You should be constantly trying to come up with better ways of saying what you want to say. Remember: there's always a better expression just around the corner. Only because an expression is grammatically correct, does not mean that it is satisfactory. If your site is in English and English is not your first language, try and get a native English-speaker to look over your site and advise on colloquialisms etc. Too often sites read like VCR instruction manuals!

6. 1 + 1 = 2:

Following on from the above point - don't waste space stating that: "This web site is under construction," if all you mean is that you keep revising, and adding to, the site. Everyone knows that sites are constantly updated, indeed people expect sites to be under construction in this sense. Even if you feel that your site is genuinely incomplete be careful what you say - try using an expression other than the above, for this expression will often give the wrong impression. Also consider whether it is worth rushing an incomplete site onto the Web. Most importantly however - think very carefully before displaying under construction graphics, for these drive most Internet users mad!


It's the easiest thing in the world to forget to proof-read, so really try and get into the habit of proof-reading everything you do. Nothing looks more unprofessional than typos, spelling mistakes and bad grammar. It's a good idea to get at least one other person to look over your site, for this is the best way to check on spelling and grammar. You can obviously use spell/grammar checking software - but be careful with this, for it is far from perfect - indeed it should only ever compliment proof-reading, it should never replace it.


Keep the content of your site relevant and be as succinct as possible - for the quicker your visitors are brought to an understanding of what your site is about, the better for business. As soon as a person gets to your site, they should be in no doubt as to what you are trying to convey/sell etc.


Most people genuinely put a lot of work into their site.
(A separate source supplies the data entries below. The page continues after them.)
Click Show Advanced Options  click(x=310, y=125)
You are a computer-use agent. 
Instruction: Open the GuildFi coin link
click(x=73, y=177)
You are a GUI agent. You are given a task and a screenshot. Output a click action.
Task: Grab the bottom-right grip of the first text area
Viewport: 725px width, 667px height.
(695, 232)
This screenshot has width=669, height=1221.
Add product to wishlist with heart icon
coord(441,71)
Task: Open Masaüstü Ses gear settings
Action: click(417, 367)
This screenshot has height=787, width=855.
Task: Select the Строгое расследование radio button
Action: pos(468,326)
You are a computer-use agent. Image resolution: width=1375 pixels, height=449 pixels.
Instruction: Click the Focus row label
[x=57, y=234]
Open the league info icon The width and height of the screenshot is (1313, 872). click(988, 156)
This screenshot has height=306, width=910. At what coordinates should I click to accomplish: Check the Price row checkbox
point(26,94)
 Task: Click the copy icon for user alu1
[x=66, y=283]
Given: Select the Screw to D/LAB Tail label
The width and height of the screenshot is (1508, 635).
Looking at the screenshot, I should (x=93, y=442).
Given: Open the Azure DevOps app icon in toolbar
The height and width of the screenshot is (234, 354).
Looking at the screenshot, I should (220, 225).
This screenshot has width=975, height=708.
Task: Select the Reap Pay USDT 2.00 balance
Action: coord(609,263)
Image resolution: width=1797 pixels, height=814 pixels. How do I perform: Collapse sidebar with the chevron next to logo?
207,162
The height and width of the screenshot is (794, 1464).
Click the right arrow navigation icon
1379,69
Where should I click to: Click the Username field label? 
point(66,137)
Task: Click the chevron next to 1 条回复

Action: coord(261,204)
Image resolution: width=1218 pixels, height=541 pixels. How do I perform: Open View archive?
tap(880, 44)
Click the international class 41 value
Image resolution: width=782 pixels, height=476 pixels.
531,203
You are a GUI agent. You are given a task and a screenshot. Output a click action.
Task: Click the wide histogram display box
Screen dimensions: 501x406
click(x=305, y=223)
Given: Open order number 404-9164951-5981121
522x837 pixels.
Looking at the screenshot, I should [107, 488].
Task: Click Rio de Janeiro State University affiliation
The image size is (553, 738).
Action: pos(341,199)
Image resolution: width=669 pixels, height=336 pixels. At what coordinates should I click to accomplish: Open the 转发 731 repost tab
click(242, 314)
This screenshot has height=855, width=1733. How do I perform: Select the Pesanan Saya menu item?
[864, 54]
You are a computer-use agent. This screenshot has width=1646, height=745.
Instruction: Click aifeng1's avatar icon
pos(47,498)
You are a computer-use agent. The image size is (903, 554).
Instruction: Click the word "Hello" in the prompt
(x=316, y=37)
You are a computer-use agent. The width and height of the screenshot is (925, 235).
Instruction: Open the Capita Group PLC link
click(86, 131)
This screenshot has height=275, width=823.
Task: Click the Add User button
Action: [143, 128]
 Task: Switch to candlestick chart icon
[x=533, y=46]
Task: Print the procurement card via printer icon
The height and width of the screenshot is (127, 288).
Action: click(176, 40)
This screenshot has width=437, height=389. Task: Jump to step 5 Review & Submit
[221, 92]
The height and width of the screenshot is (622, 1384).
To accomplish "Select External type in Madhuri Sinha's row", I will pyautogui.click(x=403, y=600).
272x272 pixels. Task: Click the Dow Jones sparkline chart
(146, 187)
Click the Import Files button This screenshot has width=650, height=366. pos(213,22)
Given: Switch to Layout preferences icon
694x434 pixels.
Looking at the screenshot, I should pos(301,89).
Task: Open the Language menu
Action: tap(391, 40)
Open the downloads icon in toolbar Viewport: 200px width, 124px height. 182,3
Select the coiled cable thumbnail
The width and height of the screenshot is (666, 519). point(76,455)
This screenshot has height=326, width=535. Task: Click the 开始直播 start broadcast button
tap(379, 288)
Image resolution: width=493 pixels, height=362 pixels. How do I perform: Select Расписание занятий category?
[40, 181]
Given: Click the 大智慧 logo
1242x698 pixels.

Unfortunately maximum effort does not necessarily mean maximum quality. You need to view your site as objectively as possible - imagine that your site is just a random site that you have come across - what is your first impression? What is your lasting impression? Once again a good thing to do is ask a friend to check out the site - preferably without telling them that it is actually your site.


The above points are just some of the things that you need to consider when building your site. It is true that it is easy to create a web site - but it is far from true that it is easy to create a good web site. There are however some great sites out on the Web - take advantage of this - next time you're surfing and you come across a site you really like, think about why you like it. Always be original, but learn from other people's successes. Also learn from other people's mistakes, for if you find something annoying you can guarantee that others will also find it annoying. Although having said that, remember that just because you find something annoying does not mean that everyone will find it annoying!

Finally - you should remember that the realm of web site development is a mass of perspectives and although all perspectives are valid, some are more valid than others!! So try and strike a balance between learning from others and not being afraid to challenge the existing ways of doing, and not doing, things.